• _Задания_
[a] Перескажите короче абзац отрывка, начинающийся словами «Ну, раз достал», сохранив его главные факты.
[b] Выпишите из отрывка текст от слов «Ну, раз достал, решил» вплоть до слов «семизначного московского телефона.» включительно.

Вопреки

Николай Губин
     Отыскал я как-то в старых бумагах тоненькую брошюрку под названием «Кибернетическая модель военного дирижера будущего» автора Аксенова. Попала она ко мне то ли в годы  учебы, то ли в период повышения квалификации на дирижерской кафедре, уже не помню. Решил я ее сохранить, положил в архив, да и забыл, и если бы не случайность - лежать бы ей там еще много лет.
Ну, раз достал, решил просмотреть, и тут же пришла идея сравнить эту самую кибер-модель с реальностью. Все же прошло более двадцати лет. Стал примеривать к себе – никак, к другим однокурсникам – снова не то. Ну, думаю, наверное, устарели мы безнадежно, окончательно и бесповоротно. Надо прикинуть  к молодым дирижерам. Выбрал парочку знакомых поинтереснее – вообще разочаровался. Ничего общего.  Решил, что дело абсолютно пустое, и хотел было отправить брошюрку в мусор, да увидел на обороте тонкую карандашную запись семизначного московского телефона.

• _Сохранённые материалы_
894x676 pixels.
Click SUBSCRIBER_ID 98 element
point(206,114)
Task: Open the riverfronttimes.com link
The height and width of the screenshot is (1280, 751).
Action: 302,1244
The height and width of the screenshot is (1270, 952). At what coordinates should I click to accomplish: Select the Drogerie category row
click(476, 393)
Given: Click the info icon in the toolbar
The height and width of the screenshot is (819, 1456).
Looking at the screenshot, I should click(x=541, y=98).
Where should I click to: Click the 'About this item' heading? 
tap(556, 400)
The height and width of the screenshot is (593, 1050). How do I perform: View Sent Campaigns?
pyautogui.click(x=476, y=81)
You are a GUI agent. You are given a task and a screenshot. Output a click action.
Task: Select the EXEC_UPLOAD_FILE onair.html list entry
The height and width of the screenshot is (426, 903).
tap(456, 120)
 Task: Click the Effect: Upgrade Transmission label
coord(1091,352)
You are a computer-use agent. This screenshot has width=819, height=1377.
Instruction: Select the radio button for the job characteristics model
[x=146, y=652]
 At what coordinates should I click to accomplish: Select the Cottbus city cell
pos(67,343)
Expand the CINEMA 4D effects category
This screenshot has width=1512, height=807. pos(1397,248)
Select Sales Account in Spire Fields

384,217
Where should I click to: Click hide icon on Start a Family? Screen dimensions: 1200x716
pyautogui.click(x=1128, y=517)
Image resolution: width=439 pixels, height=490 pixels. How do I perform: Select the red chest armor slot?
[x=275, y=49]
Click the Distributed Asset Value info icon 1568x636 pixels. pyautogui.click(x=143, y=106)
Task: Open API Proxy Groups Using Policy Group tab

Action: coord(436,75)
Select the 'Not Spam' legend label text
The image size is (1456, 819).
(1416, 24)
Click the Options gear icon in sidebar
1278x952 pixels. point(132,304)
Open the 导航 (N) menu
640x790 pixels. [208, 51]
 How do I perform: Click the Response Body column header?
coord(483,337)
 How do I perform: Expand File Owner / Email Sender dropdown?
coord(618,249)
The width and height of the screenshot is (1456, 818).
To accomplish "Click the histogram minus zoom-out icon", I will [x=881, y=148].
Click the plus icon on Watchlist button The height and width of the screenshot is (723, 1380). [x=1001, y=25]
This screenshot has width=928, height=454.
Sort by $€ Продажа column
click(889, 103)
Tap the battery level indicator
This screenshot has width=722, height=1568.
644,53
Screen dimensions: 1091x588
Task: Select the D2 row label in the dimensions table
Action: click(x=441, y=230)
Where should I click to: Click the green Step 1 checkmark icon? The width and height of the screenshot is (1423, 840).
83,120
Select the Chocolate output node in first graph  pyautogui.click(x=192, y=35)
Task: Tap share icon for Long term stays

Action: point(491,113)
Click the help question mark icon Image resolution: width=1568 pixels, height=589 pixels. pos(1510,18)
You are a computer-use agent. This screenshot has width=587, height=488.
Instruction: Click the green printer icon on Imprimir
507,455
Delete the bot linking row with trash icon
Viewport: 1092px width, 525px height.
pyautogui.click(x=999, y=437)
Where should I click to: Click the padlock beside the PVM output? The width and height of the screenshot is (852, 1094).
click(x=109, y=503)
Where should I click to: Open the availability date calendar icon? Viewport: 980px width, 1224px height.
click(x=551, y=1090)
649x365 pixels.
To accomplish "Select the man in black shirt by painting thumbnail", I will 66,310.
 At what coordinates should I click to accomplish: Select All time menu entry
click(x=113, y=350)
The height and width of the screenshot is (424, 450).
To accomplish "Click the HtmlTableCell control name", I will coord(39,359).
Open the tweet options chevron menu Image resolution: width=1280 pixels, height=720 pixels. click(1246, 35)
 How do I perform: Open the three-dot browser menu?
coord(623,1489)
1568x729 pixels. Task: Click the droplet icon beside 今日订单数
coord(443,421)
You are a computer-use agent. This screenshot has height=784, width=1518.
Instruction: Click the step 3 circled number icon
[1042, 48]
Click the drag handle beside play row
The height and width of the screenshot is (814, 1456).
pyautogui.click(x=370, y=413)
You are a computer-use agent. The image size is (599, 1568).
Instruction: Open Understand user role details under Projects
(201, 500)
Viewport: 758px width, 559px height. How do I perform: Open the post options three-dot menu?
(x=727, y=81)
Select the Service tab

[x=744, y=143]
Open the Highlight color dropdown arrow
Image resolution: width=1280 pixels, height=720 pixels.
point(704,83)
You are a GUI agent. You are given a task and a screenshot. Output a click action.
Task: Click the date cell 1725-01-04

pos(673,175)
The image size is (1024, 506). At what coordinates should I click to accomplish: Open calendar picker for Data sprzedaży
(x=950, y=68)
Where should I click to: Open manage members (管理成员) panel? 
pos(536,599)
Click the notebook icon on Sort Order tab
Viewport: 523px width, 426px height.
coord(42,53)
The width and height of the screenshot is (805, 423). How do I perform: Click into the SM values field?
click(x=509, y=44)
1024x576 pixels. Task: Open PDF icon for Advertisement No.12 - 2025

• _Ответы к заданиям_
[a] Достав брошюрку, я решил сравнить кибер-модель с реальностью, ведь прошло более двадцати лет. Модель не подошла ни ко мне, ни к однокурсникам, ни к паре знакомых молодых дирижеров. Сочтя затею пустой, я хотел выбросить брошюрку, но увидел на обороте карандашную запись семизначного московского телефона.

[b]
Ну, раз достал, решил просмотреть, и тут же пришла идея сравнить эту самую кибер-модель с реальностью. Все же прошло более двадцати лет. Стал примеривать к себе – никак, к другим однокурсникам – снова не то. Ну, думаю, наверное, устарели мы безнадежно, окончательно и бесповоротно. Надо прикинуть  к молодым дирижерам. Выбрал парочку знакомых поинтереснее – вообще разочаровался. Ничего общего.  Решил, что дело абсолютно пустое, и хотел было отправить брошюрку в мусор, да увидел на обороте тонкую карандашную запись семизначного московского телефона.